Christiane Amanpour.

And this past week, the worst fears of the Jordanian and Japanese people were realized when ISIS posted horrendous videos of how they

brutally killed hostages from both nations. This after days pretending to negotiate their release because, Jordan now believes, their pilot had, in

fact, been killed a month ago.

Last weekend ISIS beheaded the Japanese journalist, Kenji Goto.

Now the Jordanian response was rapid. The prisoner that ISIS was demanding be released, Sajida al-Rishawi, has now been executed and

Jordanian jets are now stepping up their airstrikes against ISIS in Syria.
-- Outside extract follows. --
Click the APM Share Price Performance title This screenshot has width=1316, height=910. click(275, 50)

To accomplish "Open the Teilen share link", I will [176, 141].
As news of the pilot's fiery execution became public, we spoke to one of the one of the few people with first-hand experience of ISIS and its

mentality. My long-time colleague, French journalist, Didier Francois, who was abducted by the terrorists in Syria more than a year ago. He, along

with three other French journalists, were eventually freed after 10 months in captivity. And Didier joined me for his first television interview

right here in the studio.

(BEGIN VIDEOTAPE)

AMANPOUR: Didier Francois, welcome to the program.

FRANCOIS: Hello.

AMANPOUR: How must you be thanking your lucky stars or whatever intervened to get you freed before ISIS' killing spree of their hostages,

before they started slitting the throats?

FRANCOIS: Yes. We were lucky, the all-French group was lucky. The continental Europeans were lucky, because all of us have been released.

Yet I'm not sure that there will be a possibility for getting us released now especially with France involved in the coalition and bombing

in Iraq (ph).

AMANPOUR: Let's go back to the beginning of your story.

How do you know that you were held by ISIS?

FRANCOIS: Oh, that's very easy.

(LAUGHTER)

FRANCOIS: They don't -- they don't hide it. I mean, they were very, very clear about it, very frank about it. Plus they are trying to frighten

you, do you know who we are? It's thought that like we are Al Qaeda but not really Al Qaeda. We are ISIS. We are a state. We're the Islamic

State.

They are claiming what they are.

AMANPOUR: How did they treat you?

FRANCOIS: We were detained in eight different places because we moved --

AMANPOUR: They moved you around to eight different places?

FRANCOIS: Yes. But we always stayed in Syria, always with ISIS. There was no other group catching us or setting us. It was ISIS from day

one.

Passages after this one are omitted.